Un outil pour l’instrumentalisation de la justice ?

Dans Le Monde, Mme Stéphane Horel n’a pas caché sa joie : « Et à n’en pas douter, ces conclusions auront un retentissement dans les tribunaux. » C’est exact, mais pour autant que la justice se laisse instrumentaliser et succombe aux délires anti-glyphosate.

Il appartiendra aux milieux scientifiques rationalistes et aux avocats de la défense de saisir la portée réelle de l’étude.

Cette méta-analyse n’apporte fondamentalement aucun élément nouveau à l’appui des manœuvres d’instrumentalisation de la justice… si ce n’est, au contraire, de démontre que même les plus gros utilisateurs de glyphosate n’ont pas de risque vraiment supérieur de LNH. Rappel : Schinasi et Leon : RR = 1,45 pour l’ensemble des applicateurs ; Zhang et al. : 1,41 pour les plus gros utilisateurs ; CIRC : « preuves limitées » ; agences d’évaluation : cancérogénicité improbable (faute de pouvoir positivement prouver l’absence).

En particulier, elle n’est d’aucun secours pour les « pisseurs involontaires de glyphosate », qui ne peuvent que se prévaloir d’une « contamination » par les résidus de pesticides dans l’alimentation.
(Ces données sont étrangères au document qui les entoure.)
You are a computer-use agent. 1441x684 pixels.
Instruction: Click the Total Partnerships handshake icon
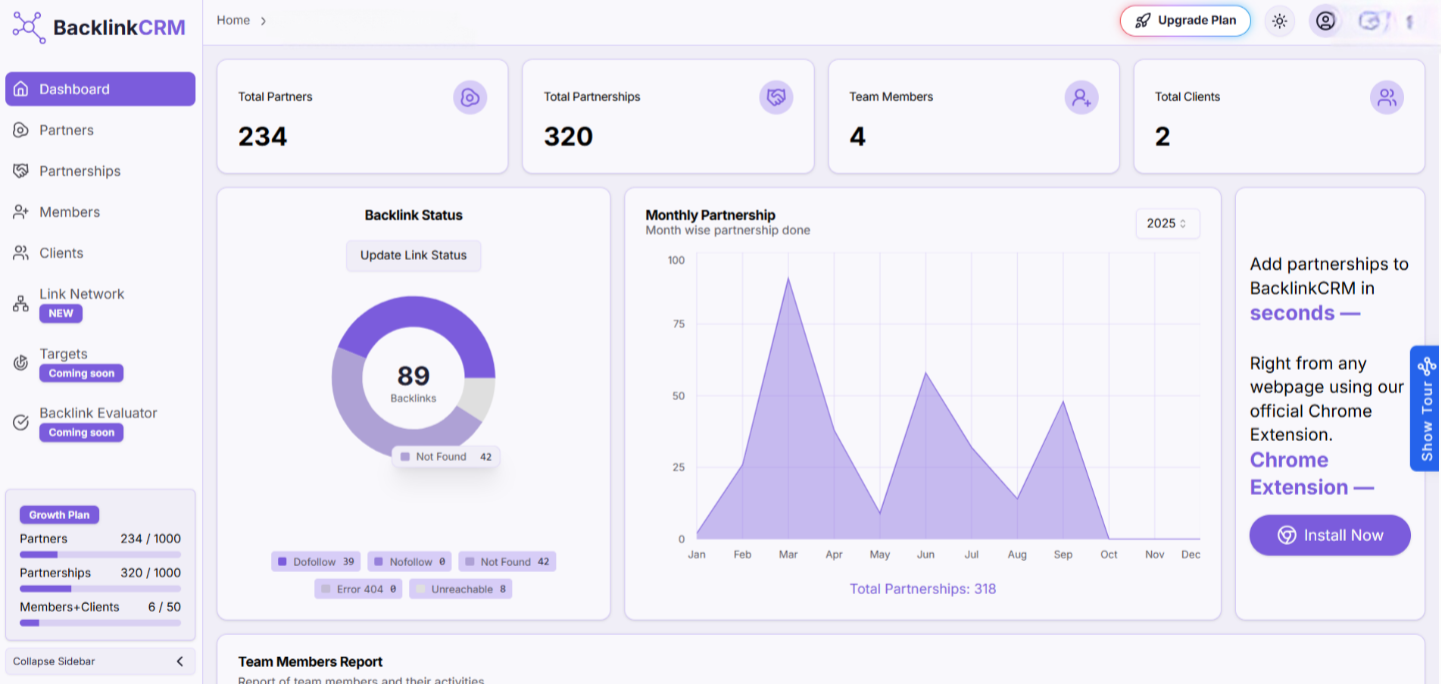point(776,97)
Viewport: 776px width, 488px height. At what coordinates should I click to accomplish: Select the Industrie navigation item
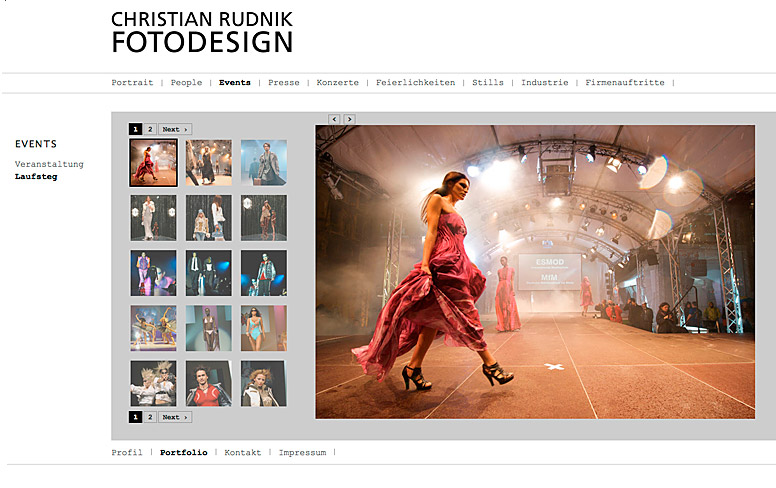[x=544, y=83]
Ni pour les plaideurs (ou les avocats ayant flairé la bonne affaire) se prévalant d’une atteinte à la santé autre que le lymphome non hodgkinien.
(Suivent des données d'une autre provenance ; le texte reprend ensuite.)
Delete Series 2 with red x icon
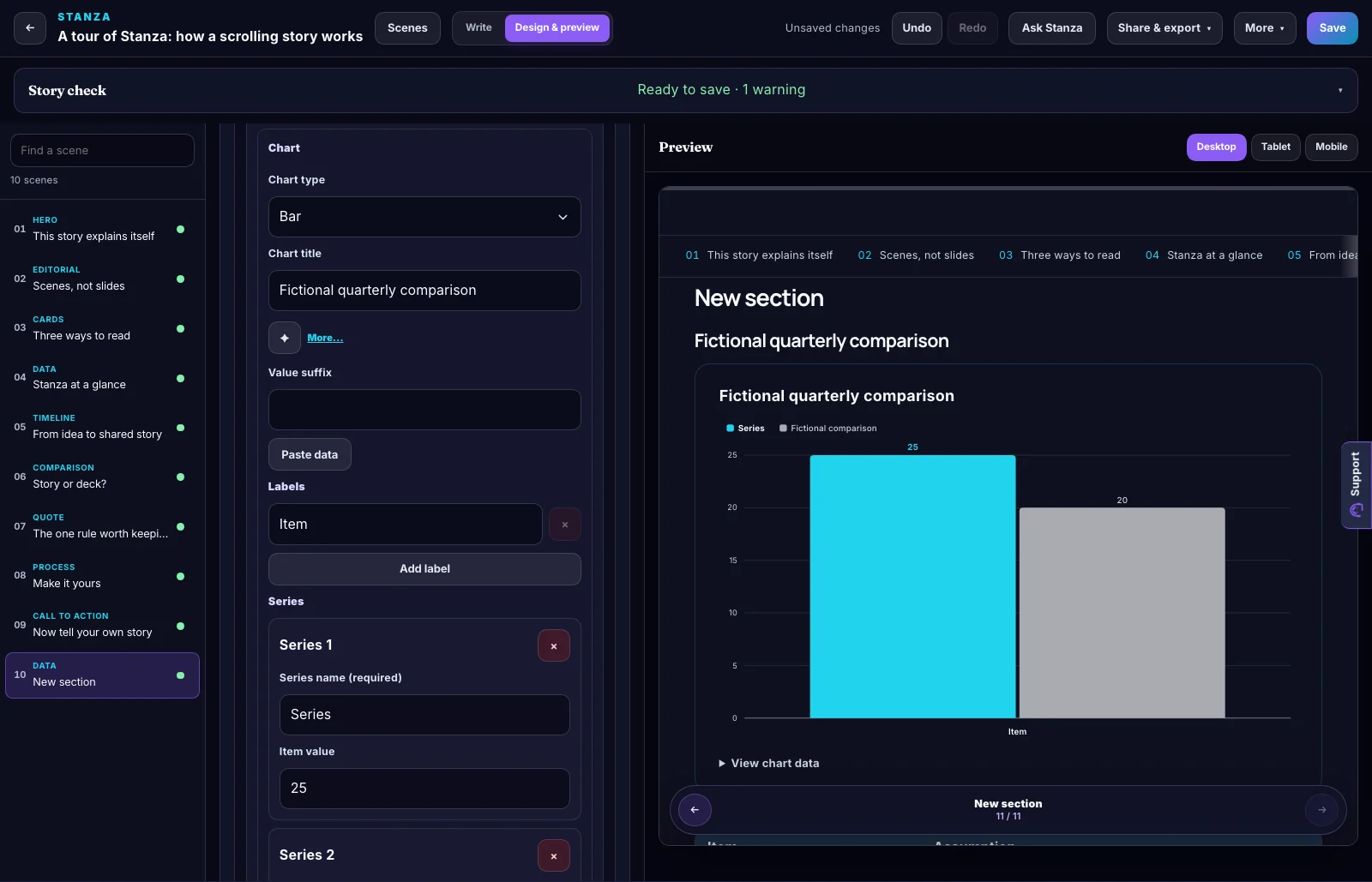Screen dimensions: 1372x882 554,855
Autorités sanitaires, soyez rationnelles !

Pour les autorités sanitaires, le message clé sera que les risques se gèrent par des mesures de prévention et de mitigation, et non pas exclusivement par des interdictions issues d’un « principe de précaution » mal compris et dévoyé ; ainsi que par des analyses bénéfice/risque.

Chaque cas de maladie est certes un échec pour la santé publique. On articule une incidence de 13 cas de LNH pour 100.000 personnes en France. Le risque accru de 41 % – à supposer qu’il soit réel – fait grimper cette incidence à 18… pour les gros utilisateurs.

Prenons ici pour base l’étude d’Eriksson et al. sur des applicateurs ayant utilisé du glyphosate plus de 10 jours par an pour nous fixer une idée de la notion de gros utilisateur. Combien de notre demi-million d’agriculteurs (en gros) sont dans ce cas en France ? Si c’est 10 % (à notre sens invraisemblablement haut), le nombre de cas supplémentaires attendus serait de 2 ou 3.

C’est probablement bien moins que les cas de LNH et d’autres affections graves à attendre de l’utilisation d’« alternatives au glyphosate » (y compris le désherbage mécanique générateur de particules fines).